§ Given text
============

Jo Reed: Why do you think that is?

Rita Dove: I do think it is because we have not been exposed to it very much. Poetry is one of the last things that gets taught in school and it's usually the AP class, "Okay. Now we do our poetry unit." And if you think about it, poetry is describing the indescribable. Poetry actually encompasses those most interior moments that we have when we're struck speechless because emotion, some kind of emotion, has rendered us so. And if that is the case, then of course it's going to be really difficult to write and describe a poem in an essay, because best words have already been used. So it's already a daunting kind of task if we haven't been exposed to it at an early age, if it hasn't been something that has been a companion to us. So I do think that fear comes from suddenly being thrust into this, "Okay. Now we're going to study poetry." And students think, "There's one answer. I got to get this right. There's one interpretation," because, of course, from the teacher's side, they have to quantify their teaching and prove that they have taught this poetry. Poetry doesn't lend itself very well to quantification.

Jo Reed: It's interesting that you say that, because I think of myself as somebody who really dwells in fiction. But at times of extreme experience, whether it be grief or joy, its lines of poetry that immediately come to my mind.

Rita Dove: Yes.

Jo Reed: Because poetry is such a distillation of experience and emotion, I think.

Rita Dove: Absolutely, absolutely. And I think your experience is one that happens with many people. When I was Poet Laureate I would get letters from all sorts of people, not just educated, higher education, people of higher education or doctors or lawyers or things like that. But all sorts of people who would write in and invariably they'd begin their letters with, "I don't know much about poetry," or, "I don't understand poetry, but…" and then they would describe an experience where poetry helped them. And I say, "Well, they understand poetry very well." It's just like anything else. You have to be in the same room with it for a while also because poetry deals with words, and we use words every day, of course, just a natural discourse. That's a different language, and yet we think that because poetry's in English that we should understand it immediately. When we listen to music we know just kind of without anyone telling us that this is a different way of communication, it's a different language used for communication. And we put ourselves in that mode and we don't think anything of being moved by a piece of music. We don't worry about getting it right, because we get it in our own way. So that's another one of those stumbling blocks in the way of understanding or appreciating poetry.

Jo Reed: Yeah. And I also think poetry wants time for the reader to be with it.

Rita Dove: Yes.

Jo Reed: Just to be with it.

Rita Dove: Just to be with it. If I had my druthers, I could plan the entire educational system, what I would do is say that every class, starting at kindergarten, should end every day with a poem. And the teacher would simply read the poem aloud and then send the kids home. No conversation, just let it hang in the air. And if that were done every day or even every other day, after a while students would begin to ask questions, they'd begin to argue, they'd begin to say, "Hey, we want to hear that one again," or "What was that?" or "We didn't like that." And poetry becomes a part of your life.

Jo Reed: You studied music, you studied classical music. You played the cello, you played the viola gambo. Do you think that playing an instrument had an impact on your writing?

============

§ Supplied material
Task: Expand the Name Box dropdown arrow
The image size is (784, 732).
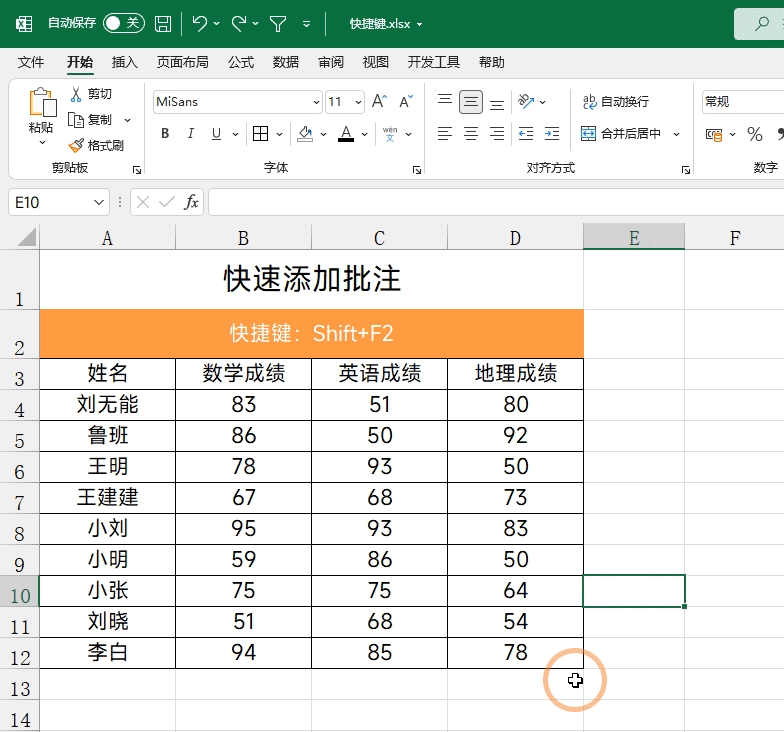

============

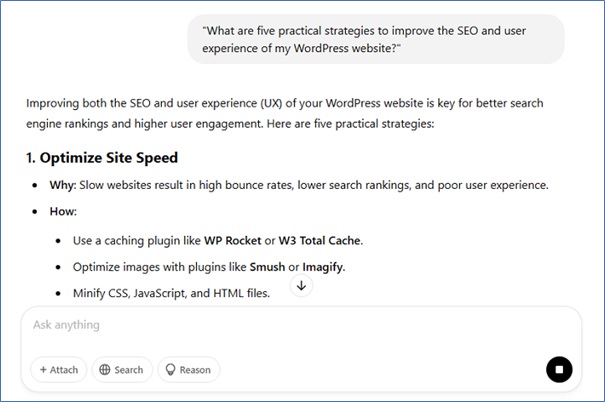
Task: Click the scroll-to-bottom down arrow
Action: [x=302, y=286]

============

§ What is asked
(A) From the interview about poetry, list each remark that Rita Dove imagines students saying once a poem ends the school day regularly.
(B) Write the next part of the interview about poetry, picking up after Jo Reed's question about playing an instrument.
The rows come from a different source than the interview about poetry.

§ The results
(A)
- "Hey, we want to hear that one again"
- "What was that?"
- "We didn't like that."

(B)
Rita Dove: I'm sure it did. I can't tell you exactly what kind of influence it was but I know that I grew up with an equal passion for playing music and for writing. And they seem somehow part of the same mix. I played the cello and I think also that having an instrument where I basically had to wrap myself around the instrument <laughs> was wonderful because the sound almost seemed to come from inside of me, even though it was being bowed across the instrument. It vibrated through my body. I remember that very distinctly. And to me, the human voice is as much a string instrument <laughs> as it is a wind instrument, because we go across those vocal cords and you can feel that. So I think that the idea that language is something that is physical is something that poetry understands and employs deeply.

Jo Reed: In your last book of poetry, Sonata Mulattica, you really explored music quite explicitly as well as history that's hidden from most people. Tell us a little bit about it. Who is George Bridgewater?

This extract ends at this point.